🤖 AI Summary
This work addresses the limitations of existing self-evolving multi-agent systems, which rely on centralized memory and consequently suffer from high communication overhead, privacy risks, and insufficient diversity. To overcome these challenges, the authors propose DecentMem, a decentralized framework that equips each agent with a dual-pool memory architecture—comprising an exploitation pool and an exploration pool—and incorporates an LLM-as-a-judge mechanism to provide periodic feedback for dynamically reweighting memory contents. This design enables efficient continual learning and evolution while preserving agent autonomy. Theoretical analysis establishes that DecentMem guarantees global solution space reachability and achieves a cumulative regret bound of O(log T). Empirical results across five benchmark tasks demonstrate that DecentMem improves average accuracy by 23.8% over the strongest centralized baseline and by 52.5% compared to memory-less baselines, while reducing token consumption by up to 49%.
📝 Abstract
Self-evolving multi-agent systems (MAS) have emerged as a promising route to LLM agents that continually improve from experience, with persistent memory at their foundation. However, existing designs almost exclusively adopt a centralized repository shared across agents, incurring communication and coordination overhead, raising privacy concerns, and collapsing agent diversity. We propose DecentMem, a decentralized memory framework in which each agent maintains its own dual-pool memory -- an exploitation pool of consolidated past trajectories and an exploration pool of LLM-generated candidates for unseen contexts. The two pools are reweighted online based on stage-wise feedback from an LLM-as-a-judge. Theoretically, we prove that this design guarantees global reachability of the solution space and achieves $O(\log T)$ cumulative regret, matching the stochastic bandit lower bound up to constants.
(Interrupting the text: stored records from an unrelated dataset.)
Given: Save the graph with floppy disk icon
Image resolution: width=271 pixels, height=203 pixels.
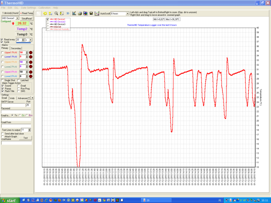Looking at the screenshot, I should pyautogui.click(x=91, y=14).
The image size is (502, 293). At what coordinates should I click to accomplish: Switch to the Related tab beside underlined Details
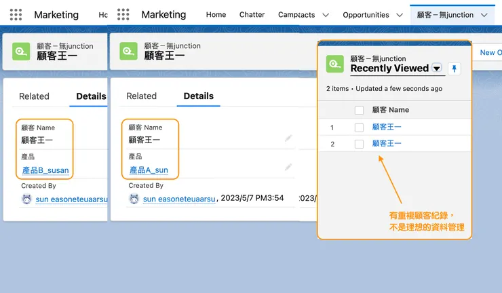point(141,96)
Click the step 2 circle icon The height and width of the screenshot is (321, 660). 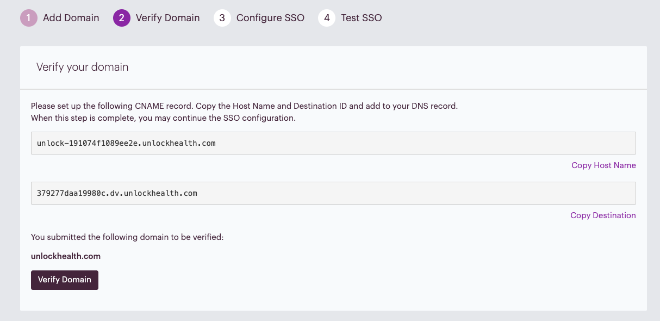(122, 18)
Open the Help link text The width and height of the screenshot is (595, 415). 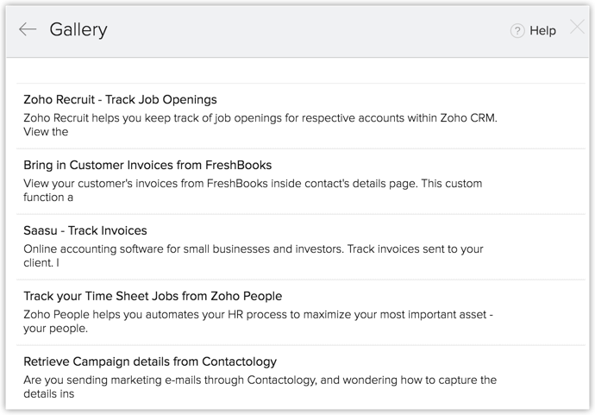tap(542, 30)
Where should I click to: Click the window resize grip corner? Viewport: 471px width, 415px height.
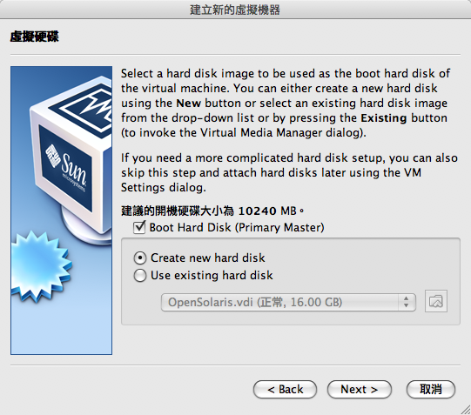466,410

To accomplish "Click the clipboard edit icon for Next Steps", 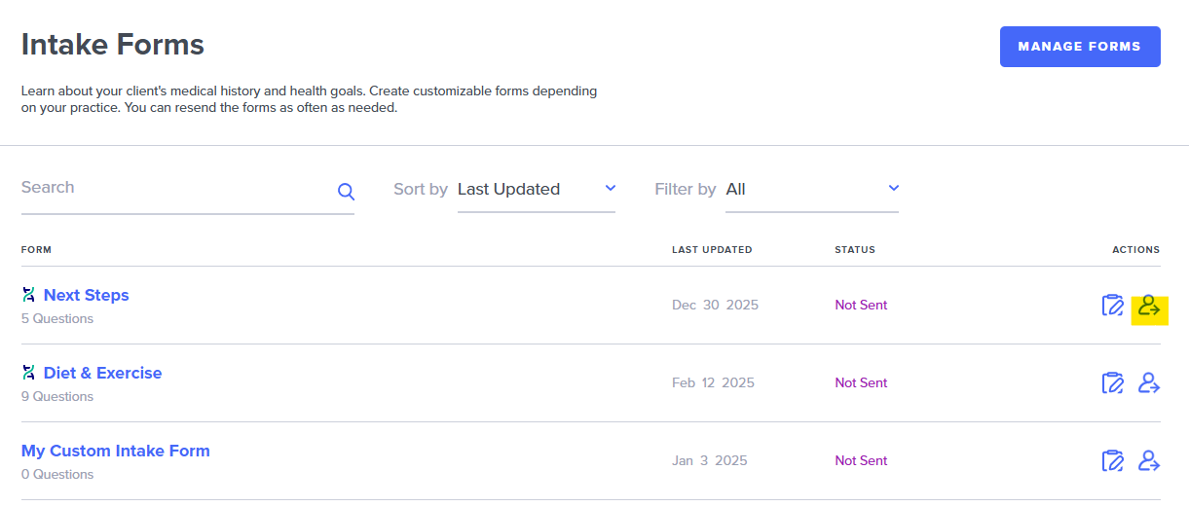I will [1112, 306].
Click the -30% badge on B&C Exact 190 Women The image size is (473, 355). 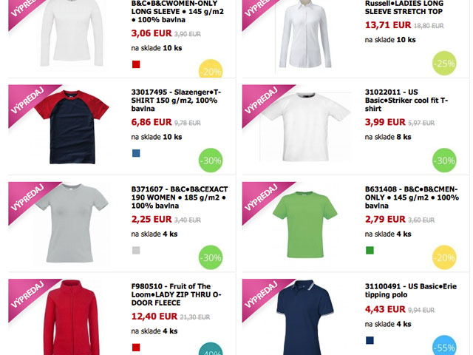(x=211, y=257)
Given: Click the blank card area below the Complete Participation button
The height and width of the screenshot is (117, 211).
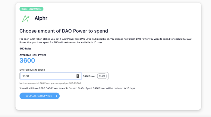Looking at the screenshot, I should click(x=108, y=105).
In practice, across three MAS frameworks (AutoGen, DyLAN, AgentNet), three Qwen3 backbones (4B/8B/14B), two Gemma4 backbones (E2B/E4B) and five benchmarks spanning math, code, QA, and embodied tasks, DecentMem improves average accuracy by up to 23.8% over the strongest centralized memory baseline and by up to 52.5% over the no-memory baseline, while reducing token usage by up to 49%.